The health of jailed Kremlin critic Alexei Navalny is deteriorating and he is beginning to lose sensation in his legs and hands, his lawyer says.

Vadim Kobzev said Navalny, who has been sent to a penal colony for two and a half years, had been diagnosed with two spinal hernias.

Last week, Navalny started a hunger strike to demand proper treatment for acute back and leg pain.

The White House said reports that his health was worsening were disturbing.

Mr Kobzev, who visited Navalny on Wednesday, said on Twitter (in Russian): "Alexei is walking himself. He feels pain while walking. It is very concerning that the illness is clearly progressing in terms of losing sensation in his legs, palms and wrists."

Earlier this week, Navalny, 44, was moved to a sick ward in the prison in the town of Pokrov with symptoms of a respiratory illness. He had complained of a persistent cough and temperature.
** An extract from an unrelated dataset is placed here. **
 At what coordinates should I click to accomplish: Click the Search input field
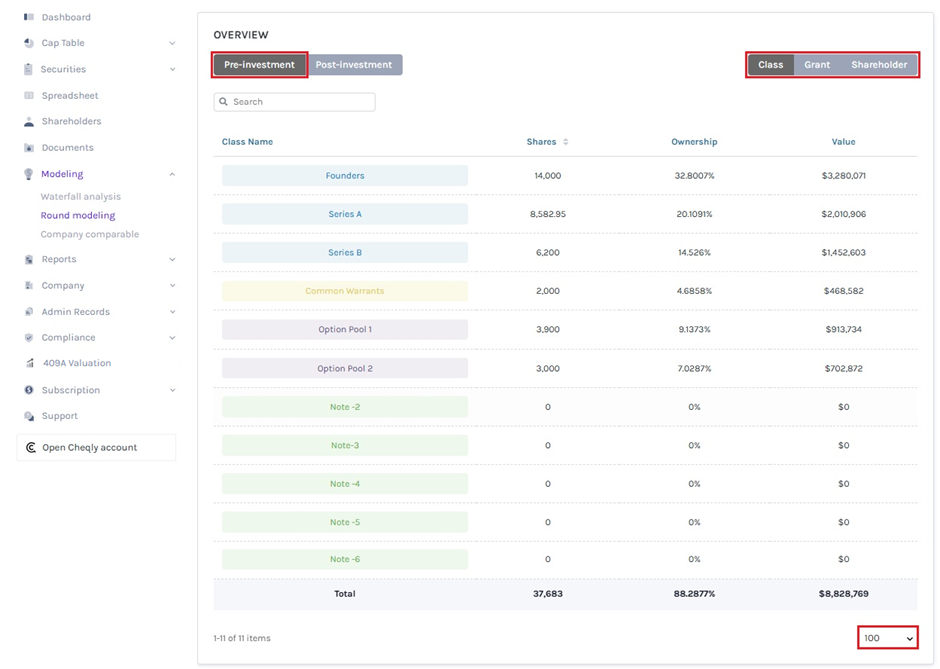(300, 102)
His temperature was oscillating and had fallen to 37C (98.6F) on Wednesday after reaching 39C (102F) on Monday, according to the lawyer, who said Navalny was losing 1kg (2lbs) a day due to a hunger strike.

In an Instagram post, Navalny said prison authorities were trying to undermine his hunger strike by roasting chicken near him and placing sweets in the pockets of his clothes.

Also on Wednesday, White House Press Secretary Jen Psaki said the Biden administration considered Navalny's imprisonment "politically motivated and a gross injustice" and called for his immediate release.

Earlier, human rights group Amnesty International said Navalny had been incarcerated in conditions that amount to torture and may slowly be killing him. Campaigners say the prison is known for its especially harsh conditions.

Media caption,

Alexei Navalny: What you need to know

Navalny's lawyers, who have been visiting him in custody, say there are no doctors at the colony and the medical unit on-site is run by a single paramedic.

Last week, Russia's prison service denied Navalny's allegations that he was not receiving proper treatment, saying he had been given "all the necessary medical assistance in accordance with his medical indications".

On Monday, he said as many as three people from his unit had been taken to hospital with tuberculosis recently, a claim the Russian prison service denied.

Navalny was given a suspended sentence for embezzlement in 2014, a conviction widely seen as politically motivated.

He was airlifted to Germany for treatment after he was poisoned in Siberia with a Novichok nerve agent. When he returned in January he was immediately taken into custody and a court jailed him for defying the probation terms of the suspended sentence while he was being treated in Germany.